Sunday, March 20, 2011

Week Ten

Turner and Hooch Hayles: Counter-culture in a Posthuman World

These readings came at a perfect time for me, as I spent a bit of the break reading up on some futurist theories, from the likes of Ray Kurzweil and this fun site. There's a lot of similarities between those and Hayles' discussion on Posthuman cybernetics.

Basically, and this became more apparent as the Hayle text progressed, we're rocketing closer and closer towards a world with little need for human form everyday. Person-to-person interaction is becoming increasingly less needed as digital alternatives to everyday communications and commercial tasks present themselves. I think an argument could already be made that the idea of consciousness no longer represents itself in the brain but in the fingertips as they frantically pound keys to transfer thoughts to the web.

Although pure Posthumanist life in a cyber-world may be more of a technological inevitability than the cyber-fantasy of decades past, let's ignore that for a moment and focus on the present. As the title, and later the text, or Turner's work declares, counter-culture is now cyber-culture. And it makes sense. Counter-cultures tend to be youth-driven and thrive on platforms that tend to go against the norm. The French student revolts of the 60s, for example, that seem to pop up all the time in this course. Using street posters and hand made signs gave the students a unique voice and a feeling of connectedness within their group.

The balance is beginning to tip, but cyberspace has been a welcome home to counter-culture for the last couple decades. One of the great initial possibilities it provided was a voice for anyone to say anything. Given the state of mainstream media at the time of the rise of cyber-culture, this was huge. The movement has only continued to grow and expand, through popular groups of today such as Anonymous and Wikileaks.

But there's the tipping point. If it's popular and the majority of people are getting involved, is it still counter-culture, or just culture in general? What becomes of counter-culture and we move closer and closer towards a Posthuman society?
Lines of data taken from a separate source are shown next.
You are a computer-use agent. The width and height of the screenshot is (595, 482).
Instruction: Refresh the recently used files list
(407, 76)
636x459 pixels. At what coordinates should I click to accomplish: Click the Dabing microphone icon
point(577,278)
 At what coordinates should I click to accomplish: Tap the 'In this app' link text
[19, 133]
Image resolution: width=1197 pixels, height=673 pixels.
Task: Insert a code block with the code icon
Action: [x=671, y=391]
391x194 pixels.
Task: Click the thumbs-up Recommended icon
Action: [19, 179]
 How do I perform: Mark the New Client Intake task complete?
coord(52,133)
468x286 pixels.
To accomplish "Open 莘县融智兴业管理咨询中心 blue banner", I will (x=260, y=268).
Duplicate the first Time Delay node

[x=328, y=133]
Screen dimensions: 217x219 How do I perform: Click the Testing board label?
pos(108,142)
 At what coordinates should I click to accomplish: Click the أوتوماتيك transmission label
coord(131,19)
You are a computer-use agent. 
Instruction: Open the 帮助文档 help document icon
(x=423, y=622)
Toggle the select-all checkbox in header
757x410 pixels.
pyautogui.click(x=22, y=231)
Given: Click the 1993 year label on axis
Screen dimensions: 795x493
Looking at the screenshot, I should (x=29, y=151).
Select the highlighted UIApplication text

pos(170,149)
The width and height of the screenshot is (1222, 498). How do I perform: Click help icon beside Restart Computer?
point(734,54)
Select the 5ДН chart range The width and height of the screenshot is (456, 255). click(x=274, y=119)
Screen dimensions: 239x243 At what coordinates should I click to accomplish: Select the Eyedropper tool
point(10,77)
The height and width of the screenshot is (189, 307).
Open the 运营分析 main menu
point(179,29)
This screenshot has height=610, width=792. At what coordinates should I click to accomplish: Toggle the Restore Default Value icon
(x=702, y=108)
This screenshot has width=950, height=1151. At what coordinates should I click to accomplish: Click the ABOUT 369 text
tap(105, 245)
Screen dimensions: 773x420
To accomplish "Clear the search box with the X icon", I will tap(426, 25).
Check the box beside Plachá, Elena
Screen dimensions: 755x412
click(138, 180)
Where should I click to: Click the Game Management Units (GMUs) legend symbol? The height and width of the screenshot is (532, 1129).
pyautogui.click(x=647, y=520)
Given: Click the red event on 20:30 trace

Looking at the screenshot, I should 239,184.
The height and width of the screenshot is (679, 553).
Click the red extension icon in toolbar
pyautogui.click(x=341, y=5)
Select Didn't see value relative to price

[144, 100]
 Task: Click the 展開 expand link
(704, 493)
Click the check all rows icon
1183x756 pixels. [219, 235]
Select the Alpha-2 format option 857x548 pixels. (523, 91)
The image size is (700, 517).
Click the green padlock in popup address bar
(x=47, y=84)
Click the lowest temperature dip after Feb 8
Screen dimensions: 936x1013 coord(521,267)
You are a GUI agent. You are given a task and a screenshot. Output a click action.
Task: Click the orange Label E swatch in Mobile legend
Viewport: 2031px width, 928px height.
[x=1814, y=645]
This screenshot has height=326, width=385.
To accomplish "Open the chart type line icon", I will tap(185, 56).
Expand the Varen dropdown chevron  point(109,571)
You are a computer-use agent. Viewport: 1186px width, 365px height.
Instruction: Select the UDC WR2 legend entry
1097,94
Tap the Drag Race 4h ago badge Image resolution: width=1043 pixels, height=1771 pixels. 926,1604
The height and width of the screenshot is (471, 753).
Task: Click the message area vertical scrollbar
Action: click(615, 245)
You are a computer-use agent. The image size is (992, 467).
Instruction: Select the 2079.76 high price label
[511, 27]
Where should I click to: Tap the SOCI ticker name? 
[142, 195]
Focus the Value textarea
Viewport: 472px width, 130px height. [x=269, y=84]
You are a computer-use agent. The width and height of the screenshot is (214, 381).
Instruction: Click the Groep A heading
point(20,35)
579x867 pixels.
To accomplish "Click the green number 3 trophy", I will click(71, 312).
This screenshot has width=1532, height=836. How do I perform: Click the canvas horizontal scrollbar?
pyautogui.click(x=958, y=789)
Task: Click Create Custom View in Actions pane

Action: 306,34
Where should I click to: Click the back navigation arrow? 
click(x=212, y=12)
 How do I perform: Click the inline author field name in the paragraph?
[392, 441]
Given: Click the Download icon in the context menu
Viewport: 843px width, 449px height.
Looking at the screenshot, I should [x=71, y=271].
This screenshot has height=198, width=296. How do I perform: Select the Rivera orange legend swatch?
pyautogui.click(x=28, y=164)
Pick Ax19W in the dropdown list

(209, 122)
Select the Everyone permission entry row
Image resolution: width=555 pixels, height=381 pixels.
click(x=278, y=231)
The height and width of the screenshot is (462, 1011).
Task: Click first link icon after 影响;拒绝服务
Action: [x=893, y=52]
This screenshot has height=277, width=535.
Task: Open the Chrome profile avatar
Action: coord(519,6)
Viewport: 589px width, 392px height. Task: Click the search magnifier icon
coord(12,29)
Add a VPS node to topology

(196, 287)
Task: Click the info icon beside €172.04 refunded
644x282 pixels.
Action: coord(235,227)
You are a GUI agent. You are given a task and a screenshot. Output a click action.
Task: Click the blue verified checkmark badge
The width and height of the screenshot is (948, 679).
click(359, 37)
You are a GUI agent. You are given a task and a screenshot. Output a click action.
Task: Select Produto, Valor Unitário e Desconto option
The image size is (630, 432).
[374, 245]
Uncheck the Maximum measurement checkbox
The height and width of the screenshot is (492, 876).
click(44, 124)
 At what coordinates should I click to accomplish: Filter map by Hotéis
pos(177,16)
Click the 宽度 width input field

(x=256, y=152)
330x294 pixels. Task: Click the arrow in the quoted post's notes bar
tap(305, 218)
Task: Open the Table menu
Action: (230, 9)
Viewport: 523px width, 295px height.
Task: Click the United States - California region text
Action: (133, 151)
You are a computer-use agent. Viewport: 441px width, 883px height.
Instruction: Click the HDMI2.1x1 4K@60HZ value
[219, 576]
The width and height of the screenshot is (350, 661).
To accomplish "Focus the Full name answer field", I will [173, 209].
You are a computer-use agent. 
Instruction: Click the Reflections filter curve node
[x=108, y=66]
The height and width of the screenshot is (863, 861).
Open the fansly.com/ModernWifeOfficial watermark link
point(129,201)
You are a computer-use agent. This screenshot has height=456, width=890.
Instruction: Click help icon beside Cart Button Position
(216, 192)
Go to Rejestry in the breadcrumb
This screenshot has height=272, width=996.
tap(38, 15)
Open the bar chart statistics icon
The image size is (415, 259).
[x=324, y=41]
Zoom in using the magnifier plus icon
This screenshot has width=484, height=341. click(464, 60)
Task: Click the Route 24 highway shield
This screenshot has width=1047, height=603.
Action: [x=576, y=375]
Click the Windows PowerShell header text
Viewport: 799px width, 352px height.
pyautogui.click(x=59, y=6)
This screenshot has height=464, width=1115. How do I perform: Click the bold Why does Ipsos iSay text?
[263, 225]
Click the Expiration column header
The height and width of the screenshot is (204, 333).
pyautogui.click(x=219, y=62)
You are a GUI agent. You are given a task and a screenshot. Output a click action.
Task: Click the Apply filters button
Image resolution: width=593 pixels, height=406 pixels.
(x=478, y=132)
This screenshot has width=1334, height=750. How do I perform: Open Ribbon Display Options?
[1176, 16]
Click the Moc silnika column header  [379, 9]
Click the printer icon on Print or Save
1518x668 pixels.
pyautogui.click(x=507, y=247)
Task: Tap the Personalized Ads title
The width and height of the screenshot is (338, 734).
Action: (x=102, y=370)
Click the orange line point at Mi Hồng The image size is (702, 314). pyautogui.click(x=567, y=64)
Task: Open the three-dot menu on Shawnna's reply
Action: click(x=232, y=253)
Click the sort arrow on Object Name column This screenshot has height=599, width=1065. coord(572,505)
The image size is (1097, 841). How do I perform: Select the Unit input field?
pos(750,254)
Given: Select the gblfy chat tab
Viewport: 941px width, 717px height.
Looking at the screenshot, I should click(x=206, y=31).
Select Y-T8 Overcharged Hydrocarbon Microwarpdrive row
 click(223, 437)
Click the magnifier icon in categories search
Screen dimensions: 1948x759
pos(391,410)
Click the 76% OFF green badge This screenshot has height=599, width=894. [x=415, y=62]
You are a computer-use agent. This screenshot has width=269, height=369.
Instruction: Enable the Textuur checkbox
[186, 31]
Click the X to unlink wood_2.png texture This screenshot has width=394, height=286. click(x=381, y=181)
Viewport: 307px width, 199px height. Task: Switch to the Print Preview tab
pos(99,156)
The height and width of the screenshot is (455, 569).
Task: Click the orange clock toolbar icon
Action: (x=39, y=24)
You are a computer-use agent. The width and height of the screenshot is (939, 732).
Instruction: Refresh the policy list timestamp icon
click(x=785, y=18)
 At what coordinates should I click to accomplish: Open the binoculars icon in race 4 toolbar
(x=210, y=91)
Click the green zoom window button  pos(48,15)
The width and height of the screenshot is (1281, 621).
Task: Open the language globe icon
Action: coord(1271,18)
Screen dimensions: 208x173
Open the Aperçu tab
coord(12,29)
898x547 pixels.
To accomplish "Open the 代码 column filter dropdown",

Hayle touches on the idea of interventions being made to change or halt the disembodiment process. I think that's where future of counter-culture lies. As the general public begins its gradual shift to a home on the digital range, movements may arise about just what it means to be human. Can we still be considered human if we shed our bodies and upload our consciousness, and if so, what do we consider those who opt not to? 

2 comments:

  1. The image of transferring our consciousness though out fingertips and the keyboard is very powerful and could have quite some truth to it. Especially because we seem to believe that we have these moments of genius when we write that we pour out, never to return again unless we read the words.
    Your thoughts about counter culture being encompassed into a posthuman society are also very valid. I think Turner spoke to this subject when he emphasized the elitism of most of the groups that were trying to transform society to bring about what Hayles would consider posthuman thought. Although they were all about equality and meshing our own consciousness with technology, all of the groups he mentioned were in some way extremely elitist in their life style.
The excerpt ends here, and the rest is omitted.